• Word and element pointing records:

= = = = = = =

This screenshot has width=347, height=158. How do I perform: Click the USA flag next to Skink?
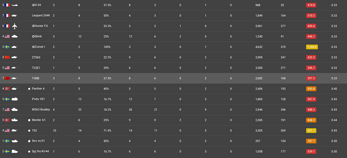pyautogui.click(x=7, y=36)
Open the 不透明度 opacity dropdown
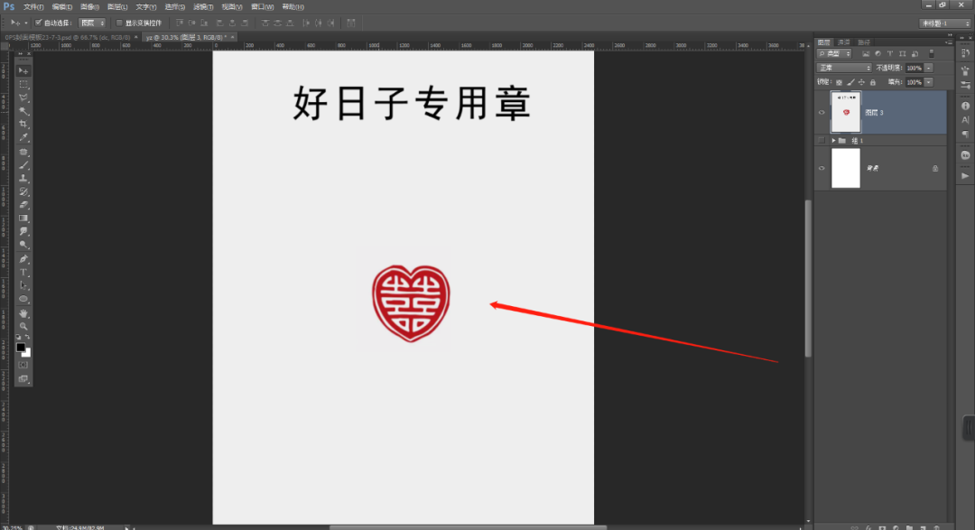 pos(927,68)
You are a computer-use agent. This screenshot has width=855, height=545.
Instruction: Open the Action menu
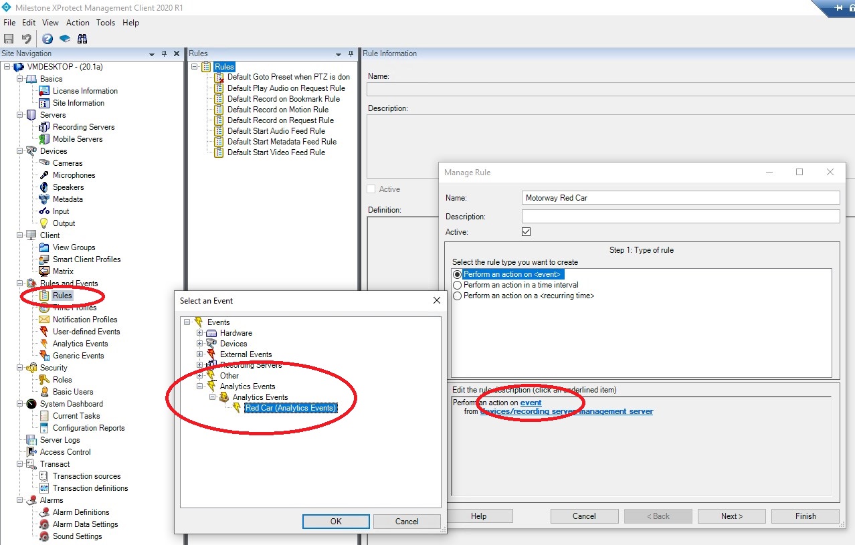78,23

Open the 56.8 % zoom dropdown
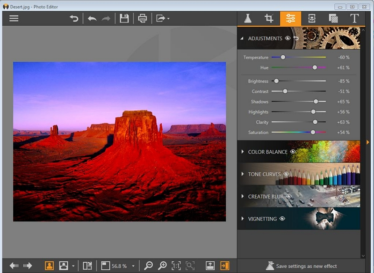(x=133, y=266)
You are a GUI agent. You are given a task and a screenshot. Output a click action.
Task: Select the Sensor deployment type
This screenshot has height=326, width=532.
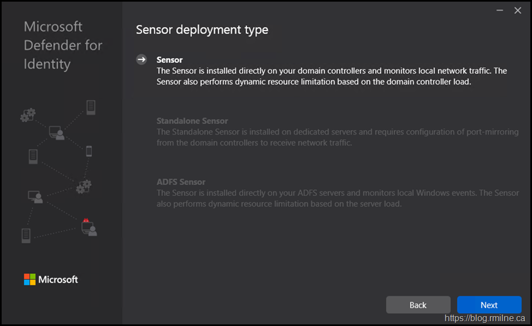point(169,60)
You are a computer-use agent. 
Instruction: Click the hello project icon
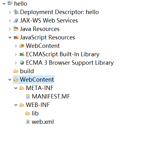coord(10,3)
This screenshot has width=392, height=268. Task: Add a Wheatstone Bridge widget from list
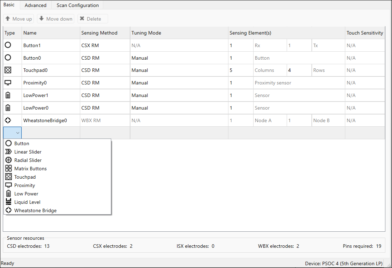coord(35,210)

= = = = = = =

• WRITTEN REQUEST: Output these records as a two-column CSV with the headers "prompt" and "answer", one row per record. Each record's text and its answer each go in a single quoted field with line breaks replaced by spaces, and the pictures are omitted.

• TASK RESPONSE:
prompt,answer
"This screenshot has width=347, height=158. How do I perform: Click the USA flag next to Skink?","pyautogui.click(x=7, y=36)"
"Open the 不透明度 opacity dropdown","pos(927,68)"
"You are a computer-use agent. This screenshot has width=855, height=545. Instruction: Open the Action menu","78,23"
"Open the 56.8 % zoom dropdown","(x=133, y=266)"
"You are a GUI agent. You are given a task and a screenshot. Output a click action. Task: Select the Sensor deployment type This screenshot has height=326, width=532.","point(169,60)"
"You are a computer-use agent. Instruction: Click the hello project icon","coord(10,3)"
"This screenshot has width=392, height=268. Task: Add a Wheatstone Bridge widget from list","coord(35,210)"